15.8.08

Crueldade

A esposa santinha moralista tinha uma amiga que era seu oposto.

Um olhar fino que contemplava o mundo à procura só de prazer. Sensual em cada movimento com uma presença sempre lasciva. E havia algo entre nós. Nos olhávamos em segredo, como quem mira uma barra de chocolate proibida. A esposa inocente não percebia nada ou talvez não quisesse acreditar.

Nos aproximávamos a cada dia, conversando sobre as mais diversas futilidades, contando histórias, partilhando desejos. Nos tornamos mais íntimos. E o que é cruel, à procura de cúmplices, se alimenta do que é íntimo.

Numa noite de primavera, ela dormiu em nossa casa.

O quarto era pequeno e abafado, com uma janela, já fechada, para a lavanderia. Entrei quieto e me deitei no escuro. Sem palavras, naturalmente, a bunda dela se encaixou em mim. A sintonia, o toque da pele, o prazer do desejo livre. Tudo nela era melhor do que a minha esposa. Ela era melhor que a minha esposa. E quando declarei isso, explodimos num frenesi de tesão.

Dos ódios guardados contra a  santa sem maldade - que erguia a moral frente ao nosso desejo incorreto - veio um coito de prazer cruel, de cumplicidade entre demônios vingativos. A penetração era forte e sentíamos em todos os cantos o cheiro da traída, fazíamos tudo sobre os lençóis dela. Eu sussurrava as desvantagens da esposa, narrava seus defeitos e fraquezas mais íntimas. Nós ríamos. Um riso baixo de penetração e segredo. Um riso maligno.

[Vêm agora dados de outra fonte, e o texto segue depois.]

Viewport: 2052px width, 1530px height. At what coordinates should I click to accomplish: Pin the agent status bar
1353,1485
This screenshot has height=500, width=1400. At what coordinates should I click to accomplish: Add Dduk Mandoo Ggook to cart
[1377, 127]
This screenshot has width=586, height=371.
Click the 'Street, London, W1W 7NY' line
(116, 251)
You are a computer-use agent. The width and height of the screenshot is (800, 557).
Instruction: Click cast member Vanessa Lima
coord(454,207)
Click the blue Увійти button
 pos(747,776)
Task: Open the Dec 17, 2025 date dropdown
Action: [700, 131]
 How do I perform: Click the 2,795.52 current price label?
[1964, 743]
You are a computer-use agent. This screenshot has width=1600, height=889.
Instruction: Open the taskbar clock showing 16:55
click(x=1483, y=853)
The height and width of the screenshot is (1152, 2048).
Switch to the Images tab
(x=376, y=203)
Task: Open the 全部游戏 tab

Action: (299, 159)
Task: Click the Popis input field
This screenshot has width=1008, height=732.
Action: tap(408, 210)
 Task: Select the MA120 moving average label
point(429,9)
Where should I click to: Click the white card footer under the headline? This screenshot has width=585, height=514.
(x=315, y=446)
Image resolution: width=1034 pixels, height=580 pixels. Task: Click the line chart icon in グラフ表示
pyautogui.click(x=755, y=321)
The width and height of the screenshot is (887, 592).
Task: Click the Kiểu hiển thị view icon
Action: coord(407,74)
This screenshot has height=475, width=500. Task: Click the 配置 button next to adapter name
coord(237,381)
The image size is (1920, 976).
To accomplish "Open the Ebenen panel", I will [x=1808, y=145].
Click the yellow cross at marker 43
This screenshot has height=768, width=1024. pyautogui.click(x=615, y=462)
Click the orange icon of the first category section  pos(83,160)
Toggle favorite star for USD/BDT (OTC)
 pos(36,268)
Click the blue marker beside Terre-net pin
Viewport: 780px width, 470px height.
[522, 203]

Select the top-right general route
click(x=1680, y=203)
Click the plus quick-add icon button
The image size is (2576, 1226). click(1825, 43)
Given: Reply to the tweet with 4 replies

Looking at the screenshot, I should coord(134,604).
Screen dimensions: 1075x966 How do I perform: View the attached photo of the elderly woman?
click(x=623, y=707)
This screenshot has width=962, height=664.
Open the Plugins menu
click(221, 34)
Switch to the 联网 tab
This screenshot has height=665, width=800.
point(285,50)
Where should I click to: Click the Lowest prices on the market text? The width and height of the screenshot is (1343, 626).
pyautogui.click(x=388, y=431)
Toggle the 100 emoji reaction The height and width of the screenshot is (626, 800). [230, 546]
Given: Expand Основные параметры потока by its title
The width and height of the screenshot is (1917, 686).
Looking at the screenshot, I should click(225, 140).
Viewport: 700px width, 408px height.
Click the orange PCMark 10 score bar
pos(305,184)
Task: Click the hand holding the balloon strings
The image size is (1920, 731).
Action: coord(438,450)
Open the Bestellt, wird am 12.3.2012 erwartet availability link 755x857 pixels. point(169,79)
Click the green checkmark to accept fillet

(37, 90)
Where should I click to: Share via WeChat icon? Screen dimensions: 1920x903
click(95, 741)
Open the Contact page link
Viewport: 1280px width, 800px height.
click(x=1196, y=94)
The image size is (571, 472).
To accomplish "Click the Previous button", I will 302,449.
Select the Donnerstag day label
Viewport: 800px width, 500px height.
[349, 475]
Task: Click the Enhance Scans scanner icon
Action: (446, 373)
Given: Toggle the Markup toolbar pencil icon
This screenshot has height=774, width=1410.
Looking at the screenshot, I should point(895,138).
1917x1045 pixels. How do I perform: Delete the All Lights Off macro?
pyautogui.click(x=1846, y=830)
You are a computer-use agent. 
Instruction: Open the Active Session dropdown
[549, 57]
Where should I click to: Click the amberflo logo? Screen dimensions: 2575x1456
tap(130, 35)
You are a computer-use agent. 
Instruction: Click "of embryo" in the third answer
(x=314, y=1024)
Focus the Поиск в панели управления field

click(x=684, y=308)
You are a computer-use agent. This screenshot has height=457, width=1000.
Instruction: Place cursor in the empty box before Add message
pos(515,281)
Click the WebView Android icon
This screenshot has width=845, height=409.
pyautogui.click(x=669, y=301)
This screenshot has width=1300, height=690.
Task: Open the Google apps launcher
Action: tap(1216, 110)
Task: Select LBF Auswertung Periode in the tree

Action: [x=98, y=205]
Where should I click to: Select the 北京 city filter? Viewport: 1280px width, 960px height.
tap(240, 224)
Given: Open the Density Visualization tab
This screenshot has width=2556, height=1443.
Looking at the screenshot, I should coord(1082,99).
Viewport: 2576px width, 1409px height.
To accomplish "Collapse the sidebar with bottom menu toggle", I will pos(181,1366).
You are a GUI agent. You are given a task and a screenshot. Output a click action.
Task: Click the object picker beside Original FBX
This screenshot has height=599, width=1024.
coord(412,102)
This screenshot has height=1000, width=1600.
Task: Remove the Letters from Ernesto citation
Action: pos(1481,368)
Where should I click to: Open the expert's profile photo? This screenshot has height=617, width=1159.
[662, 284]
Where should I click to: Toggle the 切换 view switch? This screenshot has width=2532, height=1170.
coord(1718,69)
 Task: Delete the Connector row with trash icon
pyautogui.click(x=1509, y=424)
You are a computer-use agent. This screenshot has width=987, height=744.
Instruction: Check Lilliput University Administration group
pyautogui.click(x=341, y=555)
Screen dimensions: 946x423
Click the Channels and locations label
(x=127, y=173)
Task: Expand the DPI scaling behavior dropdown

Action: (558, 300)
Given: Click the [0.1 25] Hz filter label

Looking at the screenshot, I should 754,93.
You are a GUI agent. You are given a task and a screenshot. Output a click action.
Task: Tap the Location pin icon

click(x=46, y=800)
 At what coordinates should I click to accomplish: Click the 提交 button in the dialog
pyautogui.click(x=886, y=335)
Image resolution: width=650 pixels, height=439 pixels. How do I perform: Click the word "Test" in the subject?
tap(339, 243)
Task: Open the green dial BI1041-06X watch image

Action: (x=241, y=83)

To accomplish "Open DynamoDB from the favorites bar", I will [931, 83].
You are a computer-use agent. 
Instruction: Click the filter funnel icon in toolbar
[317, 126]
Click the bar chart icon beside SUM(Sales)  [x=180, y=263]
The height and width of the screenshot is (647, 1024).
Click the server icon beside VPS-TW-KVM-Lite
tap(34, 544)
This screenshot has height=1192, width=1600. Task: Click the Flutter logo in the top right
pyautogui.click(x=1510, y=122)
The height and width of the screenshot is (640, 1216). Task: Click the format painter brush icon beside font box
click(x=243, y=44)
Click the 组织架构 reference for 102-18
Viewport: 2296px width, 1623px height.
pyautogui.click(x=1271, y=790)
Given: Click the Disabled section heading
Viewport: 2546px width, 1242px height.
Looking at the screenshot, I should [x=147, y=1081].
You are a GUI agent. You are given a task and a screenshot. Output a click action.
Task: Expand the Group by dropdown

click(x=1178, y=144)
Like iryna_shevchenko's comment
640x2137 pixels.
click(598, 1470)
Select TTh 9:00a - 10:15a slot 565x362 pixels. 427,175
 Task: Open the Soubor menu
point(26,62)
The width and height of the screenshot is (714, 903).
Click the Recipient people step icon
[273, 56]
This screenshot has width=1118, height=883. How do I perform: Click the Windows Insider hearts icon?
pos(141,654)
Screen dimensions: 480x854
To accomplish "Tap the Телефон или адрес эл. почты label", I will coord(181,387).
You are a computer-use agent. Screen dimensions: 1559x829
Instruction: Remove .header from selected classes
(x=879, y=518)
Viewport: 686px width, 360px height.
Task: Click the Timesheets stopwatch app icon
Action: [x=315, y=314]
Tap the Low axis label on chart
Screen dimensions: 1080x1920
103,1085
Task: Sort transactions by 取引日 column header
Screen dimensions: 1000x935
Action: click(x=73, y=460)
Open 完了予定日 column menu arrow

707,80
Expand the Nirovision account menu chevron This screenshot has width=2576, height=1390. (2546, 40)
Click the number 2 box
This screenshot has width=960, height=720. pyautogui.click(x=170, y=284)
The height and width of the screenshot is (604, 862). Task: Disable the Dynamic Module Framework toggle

E foi aí que ouvimos a voz dela na lavanderia, alheia, falando ao telefone. Apenas uma janela de madeira nos separava e nem por um segundo titubeamos, sequer diminuímos nosso ritmo. Mais forte e mais felizes, nos devoramos frenéticos. Com os ouvidos apontados para a conversa fútil da esposa sonsa que pendurava minhas roupas no varal, nos sentimos ainda mais próximos, rindo da humilhação que a fazíamos passar. Com cara de deboche e tesão, a melhor amiga moveu os lábios para chamar, sem som, a santa de idiota. Gargalhamos por dentro, eu gozei nela e sorrimos, sujos.

4 comentários:

Raisa. disse...

A violência tem a ver com a velocidade. E o mundo hoje nos implora violência, nos obriga e nos sempre cedemos.

Pedro Ivo disse...
Este comentário foi removido pelo autor.
Pedro Ivo disse...

Interessante a narrativa, gostei bastante das imagens que a escrita do texto faz despertar na mente do leitor (a minha, digo). Entretanto, apesar da boa qualidade do conteúdo do enredo, continuar outro parágrafo após "sujos" quebrou demais, na minha opinião, o caráter impactante que o texto traz em si e que finaliza com chave de ouro com essa última palavra. "Sujos": aqui é o ponto em que o leitor fala "caralhooooo, que texto massa!"
Pense nisso...

;o)

Ro Manne disse...

Considerado e editado. Pedro tinha razão. A última frase era justamente minha fuga dessa sujeira toda.

Sem ela, o texto fica mais assumido. Abraço pro pedro.